あいに祈りを ut (ののみや) ページ7
最初から叶わない恋だと知っていた。
これが主人に対する敬愛を超えた恋慕であることに、気づいたのはいつの事だっただろうか。
白亜のお屋敷の中庭で2人でこっそりお茶会を開いたり、ガヴァネスから逃げる彼を匿ったり。

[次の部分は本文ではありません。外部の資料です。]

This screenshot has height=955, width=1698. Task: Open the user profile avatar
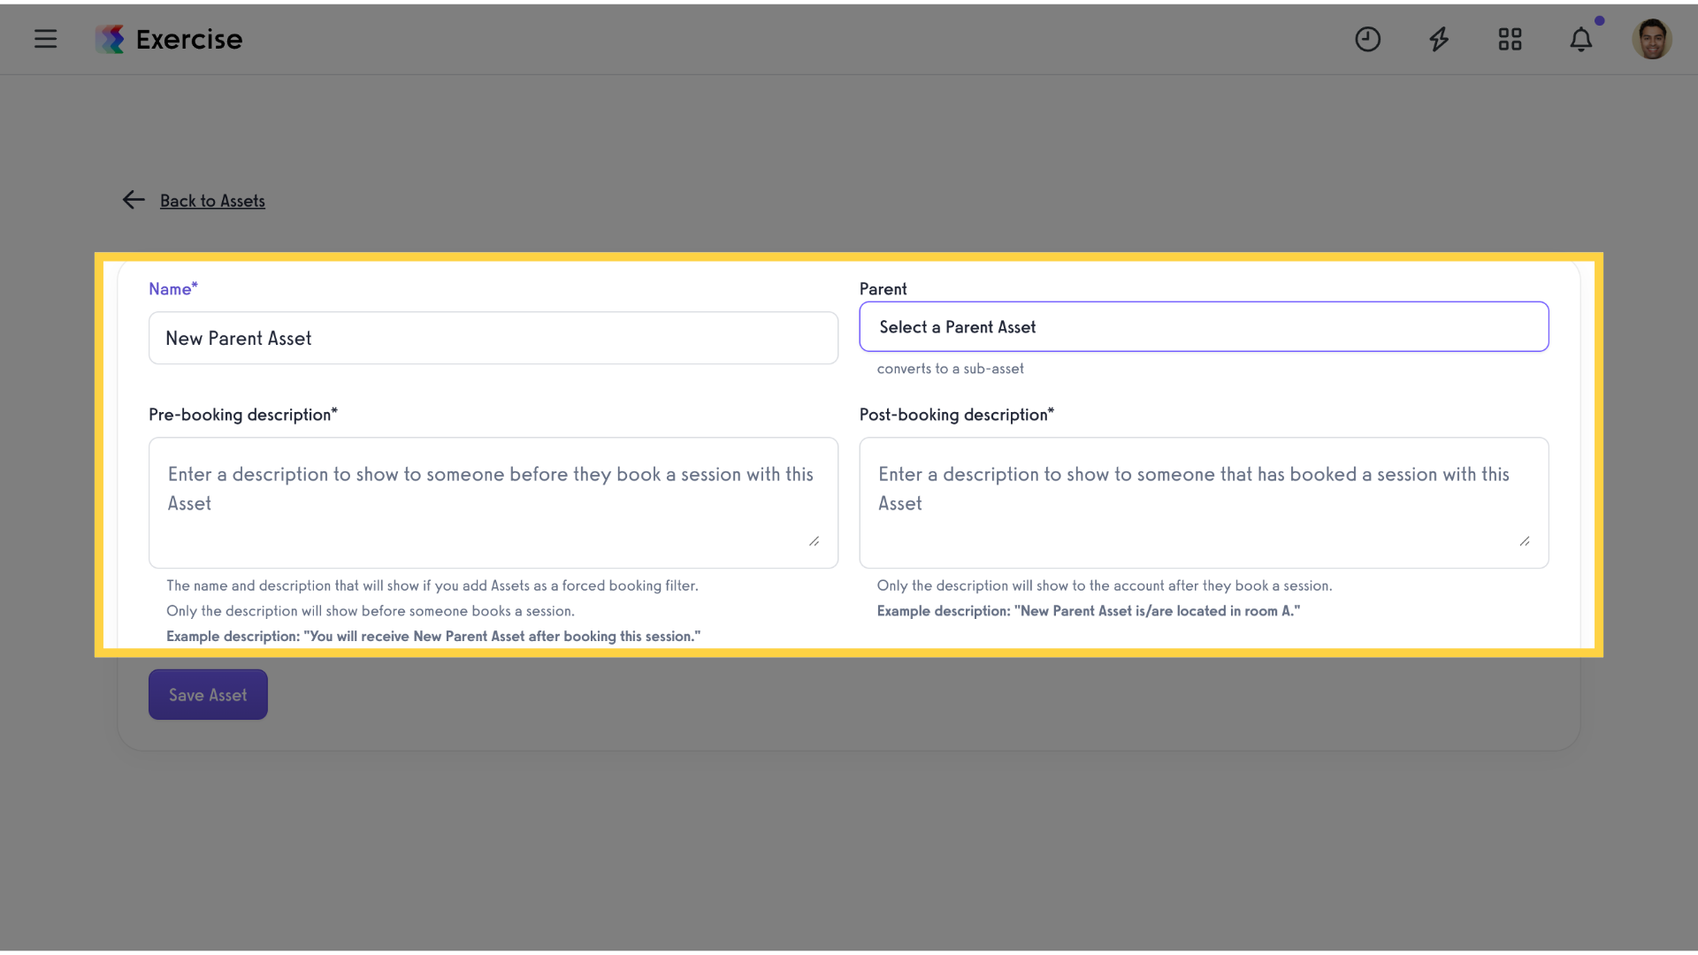pos(1651,39)

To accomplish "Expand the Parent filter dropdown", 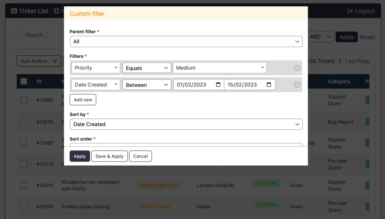I will tap(186, 41).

成長し彼が寄宿学校に通うようになってからはそんなこともしなくなったけれど、年頃になっても尚、私と彼はメイドと主人という距離をほんの僅かに超えた関係でいた。
けれど彼は貴族で、私は彼に仕えるメイド。
母が奥様に仕えるメイドであったこともあり、メイドの身には十分すぎるくらいの教育を受けさせてもらっていた。
だが、どんなに教養を得た所で所詮庶民の出自である。
どれだけ距離が近くても、この身分の差は越えられない。
それでも、私は彼の傍で仕えていられるだけで幸せだった。
私の人生はある時大きく変化する。
冬の寒い朝、窓越しに降り積もる雪を眺める彼はぽつりと私に告げた。
「だぁれにも、秘密やで。俺な、グルッペンが国造るの付き合うことにしてん」
「…先日いらしていた方、ですか」
この間屋敷にやってきた金髪の彼を思い出しながら、その決意を受け止めた。
「そう。俺はこの家を出る。Aも、ついてきてくれる?」
その藍色に不安を滲ませた彼に愛おしさが募る。
答えなど一つしかあるはずが無いのに。
彼も、そんなことは良く分かっているはずなのに。
「私の仕えるべきは鬱様ただ一人ですわ」
「喜んで、お供いたします」
しばらくして、二人は手を取り合い屋敷を飛び出した。
屋敷に残した母や奥様に思いを馳せることはあれど、彼を選んだことに後悔などなかった。
国境を越え、また一つ国を跨いだその先の地。
それが今彼らが治めている国だ。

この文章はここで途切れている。